WHAT THE TASK ASKS:
Could you copy the lines below word for word?

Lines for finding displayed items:

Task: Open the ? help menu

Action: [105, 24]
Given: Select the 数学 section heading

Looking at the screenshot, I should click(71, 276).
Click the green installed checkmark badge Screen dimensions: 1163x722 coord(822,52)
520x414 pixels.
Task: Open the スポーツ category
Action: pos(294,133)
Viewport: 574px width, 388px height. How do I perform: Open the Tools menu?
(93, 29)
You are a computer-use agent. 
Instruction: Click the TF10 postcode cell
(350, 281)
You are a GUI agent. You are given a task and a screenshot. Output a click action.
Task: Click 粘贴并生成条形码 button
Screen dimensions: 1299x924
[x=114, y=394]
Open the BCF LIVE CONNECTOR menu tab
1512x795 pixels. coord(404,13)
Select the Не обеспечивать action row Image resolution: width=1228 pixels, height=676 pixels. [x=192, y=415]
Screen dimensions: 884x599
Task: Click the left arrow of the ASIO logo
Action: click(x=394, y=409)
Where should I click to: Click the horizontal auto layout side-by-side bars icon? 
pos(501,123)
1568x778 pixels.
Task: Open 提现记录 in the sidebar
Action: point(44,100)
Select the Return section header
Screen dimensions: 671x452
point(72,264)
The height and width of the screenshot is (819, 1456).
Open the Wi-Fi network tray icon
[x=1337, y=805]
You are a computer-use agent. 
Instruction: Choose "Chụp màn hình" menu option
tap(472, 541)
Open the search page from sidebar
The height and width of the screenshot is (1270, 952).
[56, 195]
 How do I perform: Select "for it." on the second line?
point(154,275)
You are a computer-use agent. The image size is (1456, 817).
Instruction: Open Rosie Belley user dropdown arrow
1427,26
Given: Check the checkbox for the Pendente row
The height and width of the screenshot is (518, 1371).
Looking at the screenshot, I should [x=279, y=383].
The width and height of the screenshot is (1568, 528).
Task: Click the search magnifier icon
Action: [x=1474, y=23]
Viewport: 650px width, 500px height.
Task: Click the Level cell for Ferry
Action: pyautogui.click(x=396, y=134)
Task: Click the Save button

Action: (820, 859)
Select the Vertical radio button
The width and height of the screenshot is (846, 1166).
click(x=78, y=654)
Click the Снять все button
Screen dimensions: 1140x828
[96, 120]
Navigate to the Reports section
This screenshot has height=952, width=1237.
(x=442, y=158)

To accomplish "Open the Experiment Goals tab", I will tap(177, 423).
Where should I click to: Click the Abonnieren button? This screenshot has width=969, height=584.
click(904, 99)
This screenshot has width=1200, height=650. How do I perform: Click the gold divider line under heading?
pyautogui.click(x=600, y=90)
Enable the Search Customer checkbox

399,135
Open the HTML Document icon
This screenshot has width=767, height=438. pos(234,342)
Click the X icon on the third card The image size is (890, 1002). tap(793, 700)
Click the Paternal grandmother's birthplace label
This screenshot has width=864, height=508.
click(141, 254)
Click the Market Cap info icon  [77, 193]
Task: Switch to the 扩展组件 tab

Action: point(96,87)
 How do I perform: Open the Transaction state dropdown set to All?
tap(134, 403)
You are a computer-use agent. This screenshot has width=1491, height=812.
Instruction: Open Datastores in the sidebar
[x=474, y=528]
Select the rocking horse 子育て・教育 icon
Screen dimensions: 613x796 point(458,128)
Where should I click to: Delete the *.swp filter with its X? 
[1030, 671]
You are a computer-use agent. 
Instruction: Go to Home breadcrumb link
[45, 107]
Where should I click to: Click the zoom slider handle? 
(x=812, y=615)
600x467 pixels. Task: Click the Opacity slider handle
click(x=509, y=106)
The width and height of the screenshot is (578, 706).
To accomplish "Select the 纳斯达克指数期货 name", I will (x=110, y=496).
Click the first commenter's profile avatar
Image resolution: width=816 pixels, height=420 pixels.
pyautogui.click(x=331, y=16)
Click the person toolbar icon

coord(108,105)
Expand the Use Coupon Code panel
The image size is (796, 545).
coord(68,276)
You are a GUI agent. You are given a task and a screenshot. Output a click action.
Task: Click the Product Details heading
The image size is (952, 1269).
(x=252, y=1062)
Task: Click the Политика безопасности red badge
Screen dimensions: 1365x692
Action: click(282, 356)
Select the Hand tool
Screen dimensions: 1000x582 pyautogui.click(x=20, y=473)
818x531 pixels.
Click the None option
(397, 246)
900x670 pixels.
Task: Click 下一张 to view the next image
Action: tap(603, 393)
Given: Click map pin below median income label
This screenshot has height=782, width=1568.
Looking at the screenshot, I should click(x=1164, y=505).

EXERCISE RESPONSE:
Task: Open the ? help menu

Action: [105, 24]
Given: Select the 数学 section heading

Looking at the screenshot, I should click(71, 276).
Click the green installed checkmark badge Screen dimensions: 1163x722 coord(822,52)
520x414 pixels.
Task: Open the スポーツ category
Action: pos(294,133)
Viewport: 574px width, 388px height. How do I perform: Open the Tools menu?
(93, 29)
You are a computer-use agent. 
Instruction: Click the TF10 postcode cell
(350, 281)
You are a GUI agent. You are given a task and a screenshot. Output a click action.
Task: Click 粘贴并生成条形码 button
Screen dimensions: 1299x924
[x=114, y=394]
Open the BCF LIVE CONNECTOR menu tab
1512x795 pixels. coord(404,13)
Select the Не обеспечивать action row Image resolution: width=1228 pixels, height=676 pixels. [x=192, y=415]
Screen dimensions: 884x599
Task: Click the left arrow of the ASIO logo
Action: click(x=394, y=409)
Where should I click to: Click the horizontal auto layout side-by-side bars icon? 
pos(501,123)
1568x778 pixels.
Task: Open 提现记录 in the sidebar
Action: point(44,100)
Select the Return section header
Screen dimensions: 671x452
point(72,264)
The height and width of the screenshot is (819, 1456).
Open the Wi-Fi network tray icon
[x=1337, y=805]
You are a computer-use agent. 
Instruction: Choose "Chụp màn hình" menu option
tap(472, 541)
Open the search page from sidebar
The height and width of the screenshot is (1270, 952).
[56, 195]
 How do I perform: Select "for it." on the second line?
point(154,275)
You are a computer-use agent. The image size is (1456, 817).
Instruction: Open Rosie Belley user dropdown arrow
1427,26
Given: Check the checkbox for the Pendente row
The height and width of the screenshot is (518, 1371).
Looking at the screenshot, I should [x=279, y=383].
The width and height of the screenshot is (1568, 528).
Task: Click the search magnifier icon
Action: [x=1474, y=23]
Viewport: 650px width, 500px height.
Task: Click the Level cell for Ferry
Action: pyautogui.click(x=396, y=134)
Task: Click the Save button

Action: (820, 859)
Select the Vertical radio button
The width and height of the screenshot is (846, 1166).
click(x=78, y=654)
Click the Снять все button
Screen dimensions: 1140x828
[96, 120]
Navigate to the Reports section
This screenshot has height=952, width=1237.
(x=442, y=158)

To accomplish "Open the Experiment Goals tab", I will tap(177, 423).
Where should I click to: Click the Abonnieren button? This screenshot has width=969, height=584.
click(904, 99)
This screenshot has width=1200, height=650. How do I perform: Click the gold divider line under heading?
pyautogui.click(x=600, y=90)
Enable the Search Customer checkbox

399,135
Open the HTML Document icon
This screenshot has width=767, height=438. pos(234,342)
Click the X icon on the third card The image size is (890, 1002). tap(793, 700)
Click the Paternal grandmother's birthplace label
This screenshot has width=864, height=508.
click(141, 254)
Click the Market Cap info icon  [77, 193]
Task: Switch to the 扩展组件 tab

Action: point(96,87)
 How do I perform: Open the Transaction state dropdown set to All?
tap(134, 403)
You are a computer-use agent. This screenshot has width=1491, height=812.
Instruction: Open Datastores in the sidebar
[x=474, y=528]
Select the rocking horse 子育て・教育 icon
Screen dimensions: 613x796 point(458,128)
Where should I click to: Delete the *.swp filter with its X? 
[1030, 671]
You are a computer-use agent. 
Instruction: Go to Home breadcrumb link
[45, 107]
Where should I click to: Click the zoom slider handle? 
(x=812, y=615)
600x467 pixels. Task: Click the Opacity slider handle
click(x=509, y=106)
The width and height of the screenshot is (578, 706).
To accomplish "Select the 纳斯达克指数期货 name", I will (x=110, y=496).
Click the first commenter's profile avatar
Image resolution: width=816 pixels, height=420 pixels.
pyautogui.click(x=331, y=16)
Click the person toolbar icon

coord(108,105)
Expand the Use Coupon Code panel
The image size is (796, 545).
coord(68,276)
You are a GUI agent. You are given a task and a screenshot. Output a click action.
Task: Click the Product Details heading
The image size is (952, 1269).
(x=252, y=1062)
Task: Click the Политика безопасности red badge
Screen dimensions: 1365x692
Action: click(282, 356)
Select the Hand tool
Screen dimensions: 1000x582 pyautogui.click(x=20, y=473)
818x531 pixels.
Click the None option
(397, 246)
900x670 pixels.
Task: Click 下一张 to view the next image
Action: tap(603, 393)
Given: Click map pin below median income label
This screenshot has height=782, width=1568.
Looking at the screenshot, I should click(x=1164, y=505).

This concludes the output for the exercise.